Whenever a line contains the string "Häufig", copy it out of the entries.

• • • • •

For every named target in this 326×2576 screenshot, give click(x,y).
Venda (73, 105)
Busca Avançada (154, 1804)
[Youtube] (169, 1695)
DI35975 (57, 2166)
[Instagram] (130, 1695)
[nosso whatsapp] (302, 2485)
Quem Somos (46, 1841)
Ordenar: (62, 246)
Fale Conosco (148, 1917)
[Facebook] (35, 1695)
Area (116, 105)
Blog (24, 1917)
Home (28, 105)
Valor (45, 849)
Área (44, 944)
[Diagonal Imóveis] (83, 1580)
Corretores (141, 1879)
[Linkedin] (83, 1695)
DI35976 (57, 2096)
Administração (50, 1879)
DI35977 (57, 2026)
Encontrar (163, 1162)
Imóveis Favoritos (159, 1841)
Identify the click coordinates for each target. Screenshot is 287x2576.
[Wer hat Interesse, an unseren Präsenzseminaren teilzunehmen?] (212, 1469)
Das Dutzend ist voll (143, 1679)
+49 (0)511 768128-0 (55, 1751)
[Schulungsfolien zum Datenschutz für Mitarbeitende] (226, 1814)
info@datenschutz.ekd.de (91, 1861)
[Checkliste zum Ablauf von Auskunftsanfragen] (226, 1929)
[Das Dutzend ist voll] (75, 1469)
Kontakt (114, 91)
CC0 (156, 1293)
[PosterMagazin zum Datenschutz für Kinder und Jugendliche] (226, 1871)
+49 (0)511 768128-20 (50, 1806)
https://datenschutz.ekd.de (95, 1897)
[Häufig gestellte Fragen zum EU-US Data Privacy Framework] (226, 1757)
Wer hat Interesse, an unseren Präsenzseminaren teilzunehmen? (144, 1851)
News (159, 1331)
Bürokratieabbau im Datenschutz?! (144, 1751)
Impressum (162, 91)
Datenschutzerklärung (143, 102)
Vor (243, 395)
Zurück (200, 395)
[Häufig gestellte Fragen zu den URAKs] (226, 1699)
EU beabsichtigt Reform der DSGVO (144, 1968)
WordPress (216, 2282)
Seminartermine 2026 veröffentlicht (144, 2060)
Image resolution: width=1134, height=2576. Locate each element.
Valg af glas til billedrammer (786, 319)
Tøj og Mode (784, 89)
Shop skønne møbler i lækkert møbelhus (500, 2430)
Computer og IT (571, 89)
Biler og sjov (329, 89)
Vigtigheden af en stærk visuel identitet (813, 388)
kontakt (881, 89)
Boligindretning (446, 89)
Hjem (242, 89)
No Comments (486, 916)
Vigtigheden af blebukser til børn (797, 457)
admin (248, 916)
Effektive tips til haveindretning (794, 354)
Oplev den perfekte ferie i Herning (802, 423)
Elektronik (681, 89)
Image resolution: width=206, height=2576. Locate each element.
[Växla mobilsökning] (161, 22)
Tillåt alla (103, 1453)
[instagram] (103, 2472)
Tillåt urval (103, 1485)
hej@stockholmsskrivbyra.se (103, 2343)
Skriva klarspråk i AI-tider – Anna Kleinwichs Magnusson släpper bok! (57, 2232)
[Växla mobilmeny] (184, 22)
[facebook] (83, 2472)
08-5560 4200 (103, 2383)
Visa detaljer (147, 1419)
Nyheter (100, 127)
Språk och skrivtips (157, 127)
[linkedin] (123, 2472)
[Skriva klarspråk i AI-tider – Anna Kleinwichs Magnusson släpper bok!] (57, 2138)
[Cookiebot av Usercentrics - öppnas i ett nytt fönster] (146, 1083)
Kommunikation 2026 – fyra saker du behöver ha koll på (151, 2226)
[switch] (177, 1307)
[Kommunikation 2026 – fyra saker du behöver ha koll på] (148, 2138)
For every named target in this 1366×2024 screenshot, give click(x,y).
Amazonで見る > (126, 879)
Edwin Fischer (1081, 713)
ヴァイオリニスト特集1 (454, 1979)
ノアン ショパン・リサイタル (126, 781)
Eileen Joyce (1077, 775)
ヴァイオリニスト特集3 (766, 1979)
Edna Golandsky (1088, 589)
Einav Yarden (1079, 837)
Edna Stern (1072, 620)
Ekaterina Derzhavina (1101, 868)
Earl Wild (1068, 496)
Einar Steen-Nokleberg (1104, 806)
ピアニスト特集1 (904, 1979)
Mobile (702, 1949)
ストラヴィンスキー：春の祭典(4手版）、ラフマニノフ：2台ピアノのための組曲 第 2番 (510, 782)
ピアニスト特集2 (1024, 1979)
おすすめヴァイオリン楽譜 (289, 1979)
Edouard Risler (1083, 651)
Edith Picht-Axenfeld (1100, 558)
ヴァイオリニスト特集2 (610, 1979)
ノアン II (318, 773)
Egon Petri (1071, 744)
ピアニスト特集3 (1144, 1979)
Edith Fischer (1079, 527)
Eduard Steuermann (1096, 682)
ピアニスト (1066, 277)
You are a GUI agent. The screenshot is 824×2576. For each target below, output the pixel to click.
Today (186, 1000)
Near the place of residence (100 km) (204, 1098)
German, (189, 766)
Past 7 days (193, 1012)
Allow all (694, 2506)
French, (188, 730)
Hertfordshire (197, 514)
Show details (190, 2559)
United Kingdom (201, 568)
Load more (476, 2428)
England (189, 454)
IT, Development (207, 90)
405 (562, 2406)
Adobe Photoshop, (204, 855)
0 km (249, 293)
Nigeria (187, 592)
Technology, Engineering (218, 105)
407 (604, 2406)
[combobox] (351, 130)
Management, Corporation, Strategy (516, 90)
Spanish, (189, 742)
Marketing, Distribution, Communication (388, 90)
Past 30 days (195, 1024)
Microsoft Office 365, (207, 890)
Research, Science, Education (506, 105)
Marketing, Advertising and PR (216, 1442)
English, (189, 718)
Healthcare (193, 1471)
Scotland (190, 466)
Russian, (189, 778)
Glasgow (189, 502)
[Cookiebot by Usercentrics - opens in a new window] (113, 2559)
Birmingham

• • • • •

Your response
[Häufig gestellte Fragen zum EU-US Data Privacy Framework] (226, 1757)
[Häufig gestellte Fragen zu den URAKs] (226, 1699)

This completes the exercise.